The suite is intentionally small (≤ 30 questions per subsystem) and is curated by the subsystem owner. We resist the urge to grow it past what a human will actually triage.
9. Hosting and runtime¶
9.1 Cloudflare Workers for the platform¶
The gateway, ingest workers, channel adapters, and workflow runners are all deployed to Cloudflare Workers. Free tier: 100k requests/day (~3M/month), 10ms CPU per request. Paid begins at $5/month.
Why Cloudflare:
- Cost. Free tier covers the MVP entirely. Vercel's serverless function pricing scales with invocations + bandwidth + duration; Cloudflare Workers does not charge for bandwidth.
- No egress fees. Cloudflare R2 (document staging, model artifacts) is $0 egress; AWS S3 / Vercel Blob are not.

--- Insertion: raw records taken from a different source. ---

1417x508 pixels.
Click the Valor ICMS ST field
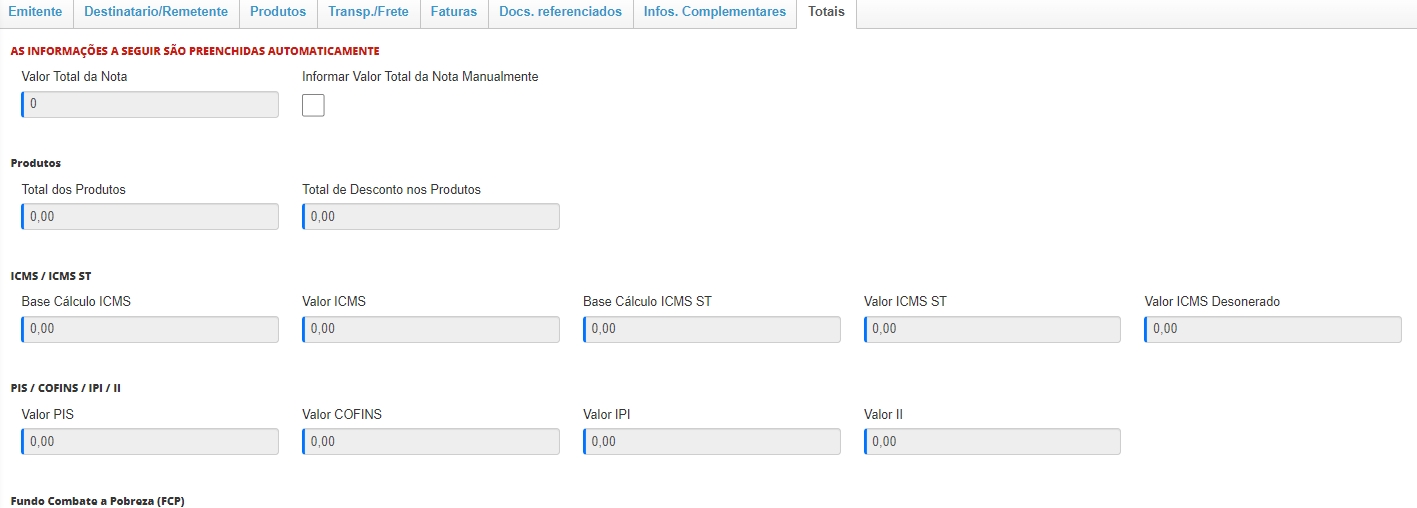tap(993, 329)
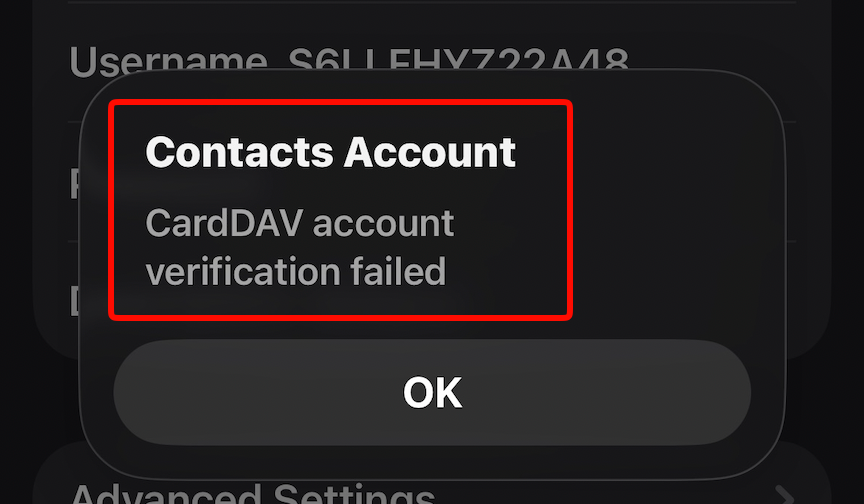Tap the verification failed line of alert
864x504 pixels.
click(296, 272)
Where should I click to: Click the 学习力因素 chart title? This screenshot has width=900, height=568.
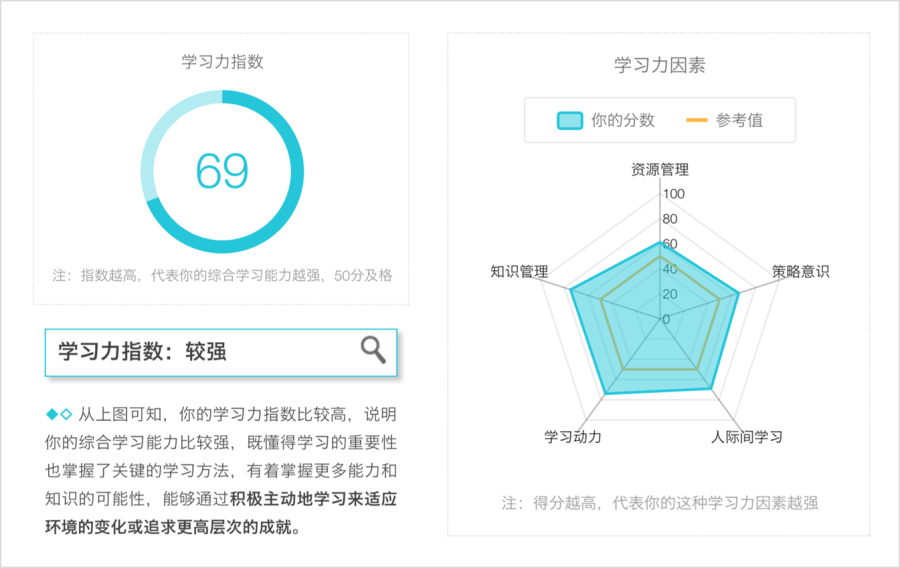tap(660, 65)

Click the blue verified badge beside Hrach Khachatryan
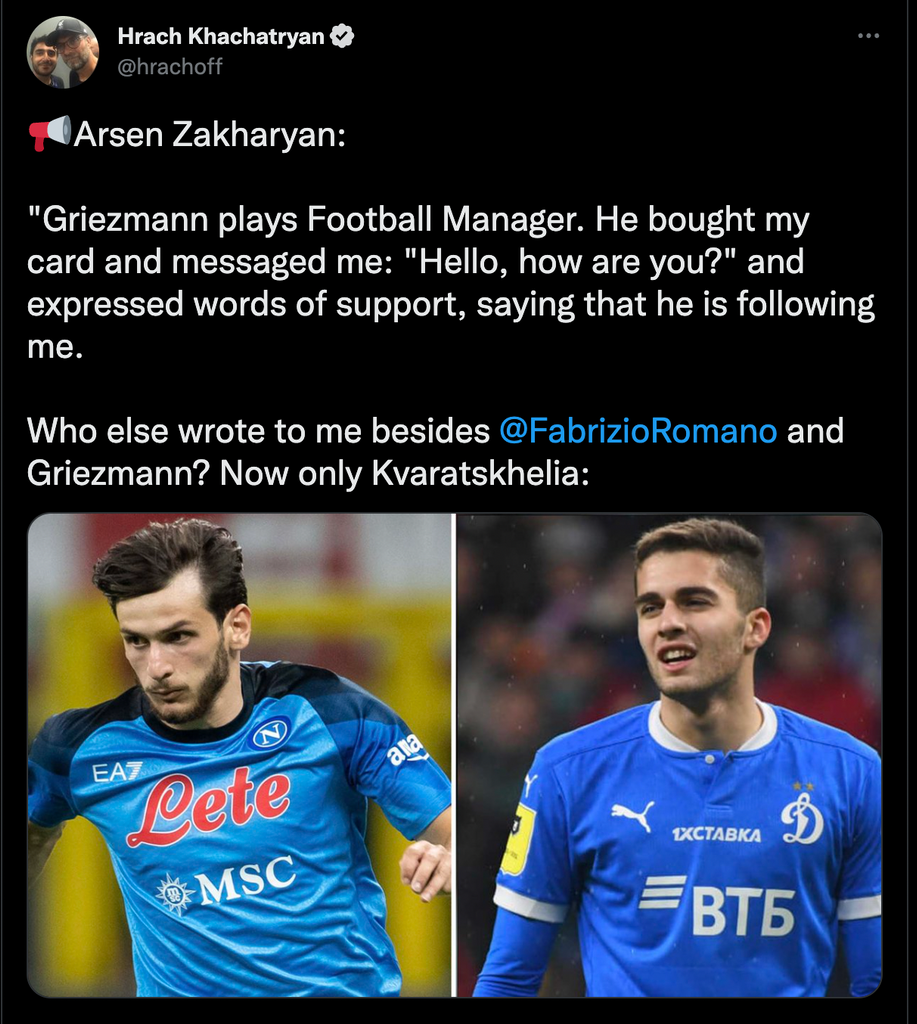coord(342,36)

- Edge presence in our region. Cloudflare has POPs in Dubai, Riyadh, and Jeddah. Vercel does not.
- Same domain, both Pages and Workers. A future Cloudflare-hosted docs site (Pages) and the Workers gateway can co-exist on one domain with path-based routing.
9.2 Storage¶
- Cloudflare R2 — staging for raw documents pulled by ingest workers, model artifacts, eval fixtures.
- Pinecone — vector index (managed).
- Cloudflare D1 (SQLite serverless) — platform metadata: principals, roles, role-to-scope mappings, source registrations, workflow definitions.
- Source systems — actual document content stays in GitHub, M365, NetSuite, etc.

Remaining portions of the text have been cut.